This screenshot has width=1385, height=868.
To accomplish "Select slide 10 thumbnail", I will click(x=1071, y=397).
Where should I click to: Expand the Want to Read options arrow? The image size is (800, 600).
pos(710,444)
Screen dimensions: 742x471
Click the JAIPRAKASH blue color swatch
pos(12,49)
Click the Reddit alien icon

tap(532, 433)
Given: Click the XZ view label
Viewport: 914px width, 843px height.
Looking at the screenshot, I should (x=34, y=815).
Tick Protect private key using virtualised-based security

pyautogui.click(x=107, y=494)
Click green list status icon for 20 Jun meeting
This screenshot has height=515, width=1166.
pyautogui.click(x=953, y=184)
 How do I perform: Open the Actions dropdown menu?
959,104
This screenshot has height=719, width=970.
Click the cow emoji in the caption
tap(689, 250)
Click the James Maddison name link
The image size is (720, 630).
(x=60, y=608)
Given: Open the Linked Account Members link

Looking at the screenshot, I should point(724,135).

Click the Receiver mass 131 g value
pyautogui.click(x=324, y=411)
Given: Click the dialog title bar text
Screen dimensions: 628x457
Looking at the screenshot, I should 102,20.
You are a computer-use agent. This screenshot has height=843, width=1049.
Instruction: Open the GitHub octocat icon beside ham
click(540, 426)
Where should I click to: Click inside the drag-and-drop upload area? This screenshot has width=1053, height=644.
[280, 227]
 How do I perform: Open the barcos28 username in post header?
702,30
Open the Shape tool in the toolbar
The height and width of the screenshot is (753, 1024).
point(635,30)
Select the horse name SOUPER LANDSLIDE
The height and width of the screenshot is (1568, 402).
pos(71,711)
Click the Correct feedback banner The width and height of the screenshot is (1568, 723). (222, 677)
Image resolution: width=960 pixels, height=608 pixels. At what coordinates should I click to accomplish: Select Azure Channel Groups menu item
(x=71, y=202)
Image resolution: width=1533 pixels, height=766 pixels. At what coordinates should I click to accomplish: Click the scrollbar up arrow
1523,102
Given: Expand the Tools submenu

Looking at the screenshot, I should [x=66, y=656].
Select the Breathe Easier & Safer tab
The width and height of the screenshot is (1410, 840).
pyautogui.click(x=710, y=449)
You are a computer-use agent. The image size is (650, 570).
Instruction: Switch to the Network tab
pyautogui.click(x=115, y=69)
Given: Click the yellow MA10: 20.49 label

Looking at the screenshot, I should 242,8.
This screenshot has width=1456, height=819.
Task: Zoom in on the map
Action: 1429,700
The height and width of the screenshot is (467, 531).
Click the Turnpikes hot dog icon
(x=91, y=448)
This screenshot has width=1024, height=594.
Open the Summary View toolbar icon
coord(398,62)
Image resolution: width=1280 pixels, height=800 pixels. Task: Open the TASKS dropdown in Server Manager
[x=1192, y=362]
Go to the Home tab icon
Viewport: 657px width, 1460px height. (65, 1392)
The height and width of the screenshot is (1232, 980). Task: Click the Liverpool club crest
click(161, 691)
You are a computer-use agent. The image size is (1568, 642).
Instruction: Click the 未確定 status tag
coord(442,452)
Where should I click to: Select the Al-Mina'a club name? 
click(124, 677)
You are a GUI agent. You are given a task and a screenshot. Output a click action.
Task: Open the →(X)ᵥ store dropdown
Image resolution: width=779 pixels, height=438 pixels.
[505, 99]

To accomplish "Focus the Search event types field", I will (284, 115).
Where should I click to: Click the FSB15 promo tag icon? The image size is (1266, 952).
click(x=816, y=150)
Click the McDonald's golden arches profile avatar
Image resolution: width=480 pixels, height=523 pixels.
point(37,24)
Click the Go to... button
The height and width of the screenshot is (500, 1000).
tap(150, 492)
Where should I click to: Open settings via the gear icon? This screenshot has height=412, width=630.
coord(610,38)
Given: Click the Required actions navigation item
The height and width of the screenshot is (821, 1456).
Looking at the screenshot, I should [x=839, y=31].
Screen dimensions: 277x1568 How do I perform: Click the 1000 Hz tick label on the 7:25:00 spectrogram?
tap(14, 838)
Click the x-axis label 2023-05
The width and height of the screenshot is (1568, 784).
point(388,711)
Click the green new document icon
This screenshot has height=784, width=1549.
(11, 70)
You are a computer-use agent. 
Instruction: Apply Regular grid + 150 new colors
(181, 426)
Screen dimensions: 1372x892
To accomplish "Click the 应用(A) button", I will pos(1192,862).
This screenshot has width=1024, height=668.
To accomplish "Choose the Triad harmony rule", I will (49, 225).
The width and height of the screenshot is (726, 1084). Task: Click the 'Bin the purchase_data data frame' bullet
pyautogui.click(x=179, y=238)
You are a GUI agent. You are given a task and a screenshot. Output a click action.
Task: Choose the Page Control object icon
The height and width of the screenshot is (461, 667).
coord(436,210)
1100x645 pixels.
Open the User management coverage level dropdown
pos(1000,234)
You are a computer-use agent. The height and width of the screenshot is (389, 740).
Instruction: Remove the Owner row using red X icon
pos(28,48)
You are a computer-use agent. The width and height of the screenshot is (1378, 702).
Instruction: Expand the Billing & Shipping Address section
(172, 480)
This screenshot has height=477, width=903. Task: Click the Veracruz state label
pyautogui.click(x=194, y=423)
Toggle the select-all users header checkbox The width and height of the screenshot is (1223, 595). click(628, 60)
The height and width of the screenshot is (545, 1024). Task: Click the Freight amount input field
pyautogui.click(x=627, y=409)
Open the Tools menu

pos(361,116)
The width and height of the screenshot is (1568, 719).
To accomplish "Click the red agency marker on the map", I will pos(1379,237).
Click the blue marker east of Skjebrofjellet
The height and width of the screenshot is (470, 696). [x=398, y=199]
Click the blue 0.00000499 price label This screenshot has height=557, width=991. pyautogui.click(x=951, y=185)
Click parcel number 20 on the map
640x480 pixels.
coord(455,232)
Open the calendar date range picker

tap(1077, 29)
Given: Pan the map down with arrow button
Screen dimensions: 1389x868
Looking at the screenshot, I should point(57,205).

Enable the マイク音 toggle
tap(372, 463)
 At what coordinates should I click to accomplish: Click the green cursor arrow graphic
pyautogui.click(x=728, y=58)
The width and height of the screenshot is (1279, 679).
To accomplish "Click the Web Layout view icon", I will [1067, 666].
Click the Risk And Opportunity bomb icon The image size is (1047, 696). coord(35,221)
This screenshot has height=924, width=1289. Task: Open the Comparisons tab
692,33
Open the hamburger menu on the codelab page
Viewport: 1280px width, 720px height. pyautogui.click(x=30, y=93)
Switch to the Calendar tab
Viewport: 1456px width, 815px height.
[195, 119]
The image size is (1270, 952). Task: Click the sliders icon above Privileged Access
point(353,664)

### 必要な作業:
上記の行のうち、文字列「Choose」を含むものをすべて、一行も省かずに返してください。大文字と小文字は区別されます。

### 解答:
To accomplish "Choose the Triad harmony rule", I will (49, 225).
Task: Choose the Page Control object icon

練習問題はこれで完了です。